I asked what he would say if his mother asked to take revenge, against the Pakistani “terrorists”, or against the Afghan extremists who, through traumatic indoctrination at the religious school, tried to brainwash him into joining them to wage the “holy war”.
“I will tell her: If I take revenge, you know that they will retaliate with even fiercer vengeance. You could be hurt. I could lose everything,” Rashid said.
I probed deeper, as my own personal journey towards understanding war and peace involved a freeing up of my basic assumptions, “After all that your mother has gone through, don’t you think that it’s her right to fight back?”
“Teacher,” Rashid explained to me, “There is an Afghan saying, “Blood cannot wash away blood.” Taking revenge doesn’t work.”
“But, Rashid, how will you be able to allay your mother’s fears, or even your own fears, if there were no military forces to defend you and your mom? Who will protect you?”
“My father was killed even when the Afghan army and the US/NATO forces were here defending us in Kabul. What we need is a people’s defense, in which the people bring security by conversing with the groups in conflict. We shouldn’t use weapons, because if we do, others will also use weapons against us. Look at the current peace negotiations in Afghanistan. While they negotiate, the sides in conflict are increasing their fighting and killing! How is peace ever going to come?” Rashid explained.

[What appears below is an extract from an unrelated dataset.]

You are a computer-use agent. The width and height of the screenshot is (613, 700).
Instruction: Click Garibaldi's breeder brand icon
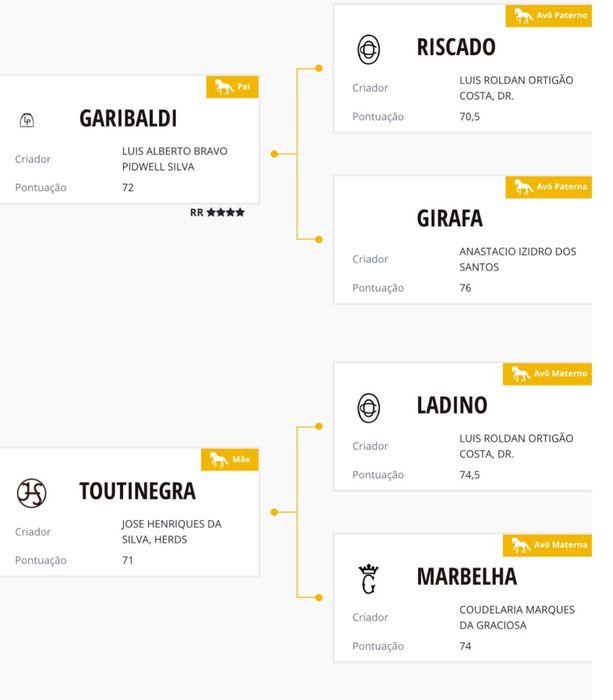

Rashid was stating what even the US Joint Chief of Staff, Marine Corps General Joe Dunford and the United Nations Secretary General Antonio Guterres had both said on different occasions, “There is no military solution in Afghanistan.”
“I used to admire those who looked strong holding dangerous weapons like this or like that…,” Rashid said, switching his arm posture as if he was holding a gun. “I used to think that Afghanistan must have an army to defend the country. I was a fan of the army generals.”
In most countries of the world today, saying something like this will get serious censure, “Rashid is unpatriotic. He is a traitor, maybe a Talib!” As armed doves, we consider the military almost sacred.
“Now, though I respect army generals and even militants as human beings, I don’t like what they do. I used to think that fighting proves how courageous I am. I was like a smart phone that was programmed by a system run by the government,” Rashid said.
I was reminded that I was speaking to a young person who belongs to the digital age and smart phone generation. It’s youth like Rashid and Swedish climate activist Greta Thurnberg who are rising up to change our obsolete and unresponsive systems. Greta had said, “We can’t save the world by playing by the rules because the rules have to change.”
I could see Rashid applying his mind, the way he does in school, getting first position in his 10th grade class last year, “after the classmate who paid bribes for his grades left school”.
“Is it possible to re-program the human smart phone?” I asked, though I’ve been thinking that with the repetitive war negotiations among fully armed players in the Afghan conflict, neither adult human beings nor our communication systems are very smart.
“Of course, once we understand the systems that did the programming, we can un-install the program, or format it!” Rashid quipped.
Rashid thinks we can reprogram ourselves for nonviolent peace
Rashid is becoming the other dove that is within him, the nonviolent dove who offers an olive branch, without any weapon strapped under his wing.
Baa mihr ( With love ) !
Hakim
*Dr Hakim, ( Dr. Teck Young, Wee ) is a medical doctor from Singapore who has done humanitarian and social enterprise work in Afghanistan for more than 10 years, including being a mentor to the Afghan Peace Volunteers, an inter-ethnic group of young Afghans dedicated to building non-violent alternatives to war. He is the 2012 recipient of the International Pfeffer Peace Prize and the 2017 recipient of the Singapore Medical Association Merit Award for contributions in social service to communities.